サステナビリティ活動を社内に浸透させる施策

 TOYO TIREの強みは独自性にある。「タイヤなどの製品・サービスだけではなく、例えばオフィス環境を従来にとらわれず改装したり、服装を自由化したりといった日常の社内職場環境や従業員の多様性重視にあらわれているように、TOYO TIREは独自性を育む企業であるということを経営トップが折に触れて発信しており、従業員自らも意識していくことは肝要だ」(岡本部長)。

 サステナビリティ活動の社内浸透も、多面性を持ったアプローチで実施している。

 「浸透活動は、全従業員が同じスタートラインから一斉にレベルを上げていくという取り組み方ではなく、属する機能組織によって課題も異なるため、そうしたことを配慮したアプローチが必要だと考えている」(同)。

 現在、「階層別」と「機能別」でアプローチしており、機能別は主に「生産拠点」と「若手技術者」を対象に、それぞれ形式や内容を変えてサステナビリティの浸透を図っている。

 ■サステナビリティ活動の最前線「生産拠点」へアプローチ
 TOYO TIREの生産拠点を中心に、生産活動に携わる従業員を対象にした浸透活動については、「2020年の10月ごろから、サステナビリティに関わる情報共有を核に何か現場に対してアプローチできないかと考えていた」(経営基盤本部ESG推進部 田中由似さん)。
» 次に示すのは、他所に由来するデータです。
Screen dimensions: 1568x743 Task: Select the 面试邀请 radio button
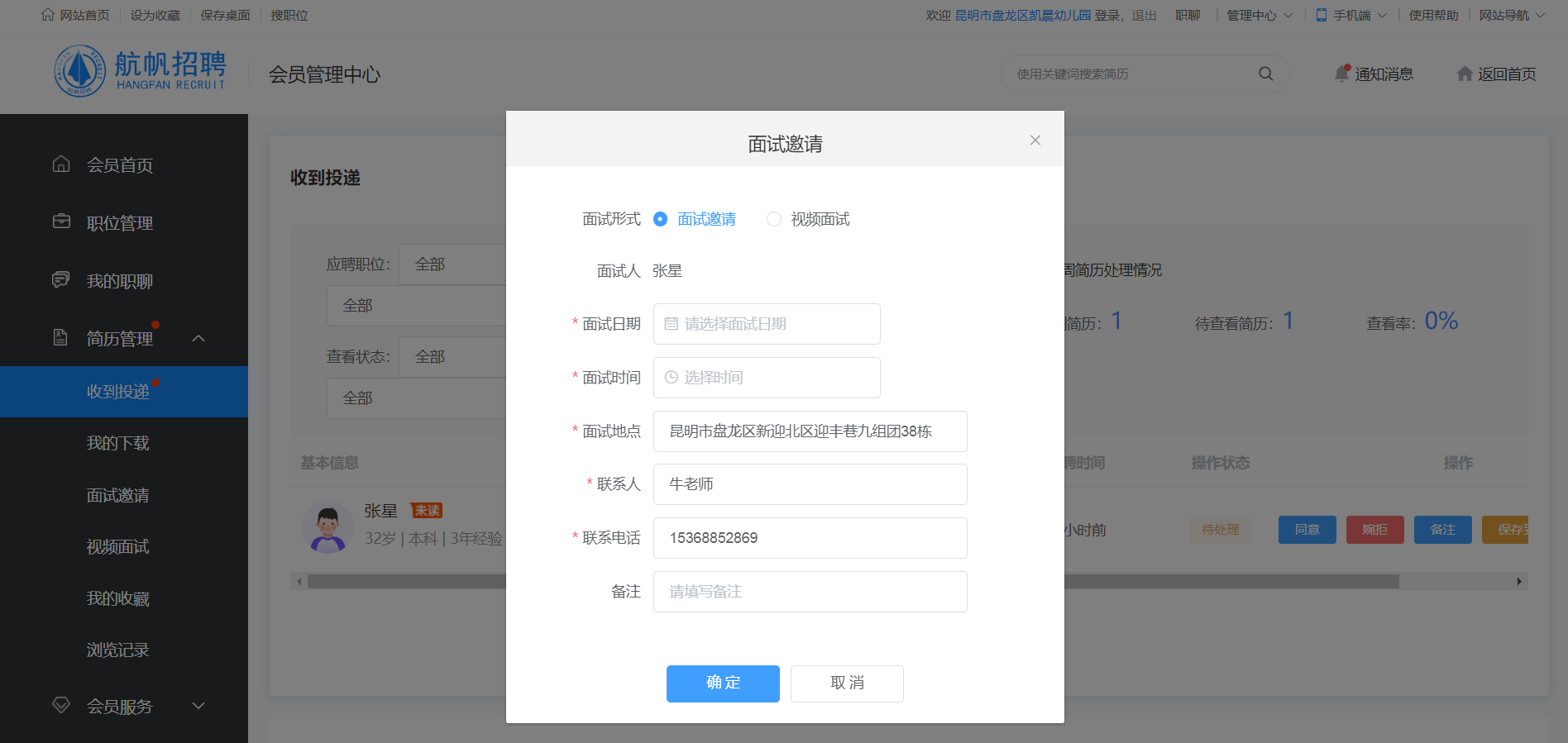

 「労働組合の協力も得て、朝礼や小集団活動で展開できる教育資料の作成に取りかかった。サステナビリティをわかりやすく身近に感じられ、“自分ごと化”できるコンテンツを意識して、実際の展開シーンを想像しながらコミュニケーションツールを制作した。第1弾は2023年4月の配信。その後、作業長など情報展開に携わる従業員へもヒアリングを行い、実際に使ってみた感想を採り入れて改善を重ね、隔月で1年間ツールの配信を続けた」(同)。

 さらに隔月で発刊されている社内報も積極的に活用した。「社内報のなかにサステナビリティのコーナーを設けている。2023年は、6拠点での浸透活動を通年テーマとして取り上げた。連載初回の取材に同行し、桑名工場での課の朝礼を見学した。実際にツールを展開する際、係長や作業長が資料に創意工夫を加え、説明している場面を見て、こんな風に使ってもらえているんだと実感した。ラインで働いている従業員は、CO2排出量の削減や水資源の保全など、サステナビリティ活動を最前線で取り組んでいる。自分たちが日々頑張っていること、業務として取り組んでいることが社会をより良くしていくことに直結していることと気づいてもらえるように工夫した」(同)と言う。

 ■「階層別」では、グループディスカッションで新たな気づきを
 「主幹・次席などの階層別に研修を行っている。環境面・社会面において、グローバルレベルで起こっていること、またこれから起こると予測されていることを紹介しつつ、それを受けるかたちでTOYO TIREのサステナビティやマテリアリティの取り組みを説明。研修はグループワークをメインに据えている。自身の業務または自部門でマテリアリティに関連して取り組んでいること、実践していること、中長期的に取り組んでいかなければならないことなどを自分で考え、グル-プディスカッションを行なっている」(同部吉井宏彰さん)。

 「できるだけ異なる部門の従業員が集まり、意見交換できるようにしている。他部門の取り組みを知ることでさまざまな気づきや発見を感じてもらいたい。研修終了後もサステナビリティへの意識を継続して持ってもらえることが課題だ」(同)。

 ■「技術者」は教育カリキュラムの一環で研修
 技術部門の若手従業員には「タイヤの構造設計」や「タイヤの評価方法」、「配合設計」などを学ぶ、基礎教育カリキュラムが用意されている。「カリキュラムの中級コースで、技術者のためのSDGsセミナーを設定している。30歳前後の若手技術者を対象に、TOYO TIREのマテリアリティをはじめ、カーボンニュートラルやサステナビリティ原材料といったサステナビリティの取り組みを説明している。受講者にはワークに取り組んでもらうが、日々新しい素材や技術に触れる若手技術者が“自分ごと化”できるよう、2050年のTOYO TIREのあるべき姿など、将来の予測をテーマに設定している」(同部酒井秀之さん)。

 「現在と将来の間にギャップがあるとしたらそのギャップは何か、ギャップを埋めるとしたら何をしたらよいかなどを考えてもらいたい。サステナビリティの取り組みを推進していく当事者としてそれぞれが目標を持って、これからのTOYO TIREを背負っていってもらえたらと思う」(同)。